Figure: Three sequence blocks where in-context learning happens individually in each sequence block due to the autoregressive model nature of the decoder-only transformer

In simple tone, due to the autoregressive nature of decoder-only transformers, the in-context learning (learning that happens implicitly in a sequence block) occurs during pre-training phase of GPT-3.

Inference 3: Meaning of few-shot learning 

By now, you must have understood what a sequence block is. “GPT-3 has a sequence block of size 2048” should make sense to you i.e., a sequence of 2048 tokens where implicit autoregressive training happens among successive tokens. 
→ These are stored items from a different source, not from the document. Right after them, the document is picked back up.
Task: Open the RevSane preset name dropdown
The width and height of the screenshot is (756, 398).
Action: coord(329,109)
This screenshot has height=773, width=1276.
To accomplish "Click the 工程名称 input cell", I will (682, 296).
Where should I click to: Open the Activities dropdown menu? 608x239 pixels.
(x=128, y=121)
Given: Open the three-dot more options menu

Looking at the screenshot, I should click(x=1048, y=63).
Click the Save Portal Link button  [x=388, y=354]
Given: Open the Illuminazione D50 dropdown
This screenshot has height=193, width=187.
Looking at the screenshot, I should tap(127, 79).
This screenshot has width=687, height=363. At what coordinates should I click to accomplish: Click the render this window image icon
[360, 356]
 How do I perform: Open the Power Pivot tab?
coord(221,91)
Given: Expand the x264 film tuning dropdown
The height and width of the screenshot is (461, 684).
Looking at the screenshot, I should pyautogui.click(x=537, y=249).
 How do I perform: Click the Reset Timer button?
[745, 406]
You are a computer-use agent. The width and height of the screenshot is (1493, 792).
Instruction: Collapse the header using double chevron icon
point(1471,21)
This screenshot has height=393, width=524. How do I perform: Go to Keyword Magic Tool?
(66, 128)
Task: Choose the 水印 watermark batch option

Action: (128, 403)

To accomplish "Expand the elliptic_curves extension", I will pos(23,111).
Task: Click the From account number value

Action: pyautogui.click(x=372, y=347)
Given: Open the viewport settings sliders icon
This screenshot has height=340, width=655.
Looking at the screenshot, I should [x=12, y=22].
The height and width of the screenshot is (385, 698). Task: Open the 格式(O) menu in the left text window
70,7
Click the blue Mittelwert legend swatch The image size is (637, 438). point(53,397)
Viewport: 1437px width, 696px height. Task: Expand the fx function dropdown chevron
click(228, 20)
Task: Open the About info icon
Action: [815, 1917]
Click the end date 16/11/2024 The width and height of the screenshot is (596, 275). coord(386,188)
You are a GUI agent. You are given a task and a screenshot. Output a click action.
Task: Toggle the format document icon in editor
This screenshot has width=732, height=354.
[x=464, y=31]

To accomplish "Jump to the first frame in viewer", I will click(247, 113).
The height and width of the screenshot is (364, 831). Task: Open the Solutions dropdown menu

What if add a default set of tokens about the NLP task and may a few examples followed by the task description to the set of test tokens? Something remarkable happens here and which were are referring to a one-shot (if one example is included after the NLP task description), zero-shot (if no example is included) and few shot ( a few examples of context size 10 to 100 (tokens) after task description is included) learning. 

Difference between fine-tuning and few-shot learning

Figure: Difference between fine-tuning and few-shot learning 

This is what this pre-trained model has gone through instead of getting trained (gradient updates) again. After pre-training this GPT-3 model here we’re triggering the previous learning experience of the model by providing an NLP task description and some examples, given its peculiar capability of learning and recognizing patterns in its training dataset. (Give this sentence a read again if you’re still confused)

Tuning NLP task datasets to make them edible to token-by-token predicting GPT-3 model

Finally, you can end skimming through this blog by exploring the answer to one last question. That is, 

How to prepare a dataset for this model in the first place? For example, if we have a Q&A dataset how can we feed that question-and-answer pair into a model that can only take a sequence of tokens and predicts one single token that comes after? Well, rather than explaining here’s the picture presenting the final answer. 

Input transformations for fine-tuning/few-shot learning on different tasks

Figure: Input transformations for fine-tuning/few-shot learning on different tasks.

Here all structured inputs are converted into token sequences to be processed by our pre-trained model.

Do you know? Whatever the task might be, the maximum number of tokens that this model can generate is equal to the sequence length. This should make sense since we want to predict by considering every token. So, when you type in a prompt in ChatGPT the maximum number of tokens generated from both question and answer combined is equal to 2048. After that, you will see your answer get cut off. 

Visualizing Results (Just a few)

Performance of GPT-3 model’s Zero-shot, one-shot, few-shot (K = 15 tokens) on Lambada dataset

Figure: Performance of GPT-3 model’s Zero-shot, one-shot, few-shot (K = 15 tokens) on Lambada dataset.

Comparison among the LLM models in terms of time, tokens, and parameters

Figure: Comparison among the LLM models in terms of time, tokens, and parameters

I’ll leave with this one thing for you to ponder on: In-context learning (learning during pre-training) can be improved by trying out these 4 ways as pointed out in PaLM research paper:

  •  Scaling the size of the models in both depth and width
  • Increasing the number of tokens that the model was trained on
  • Training on cleaner datasets from more diverse sources
  • Increasing model capacity without increasing the computational cost through sparsely activated modules.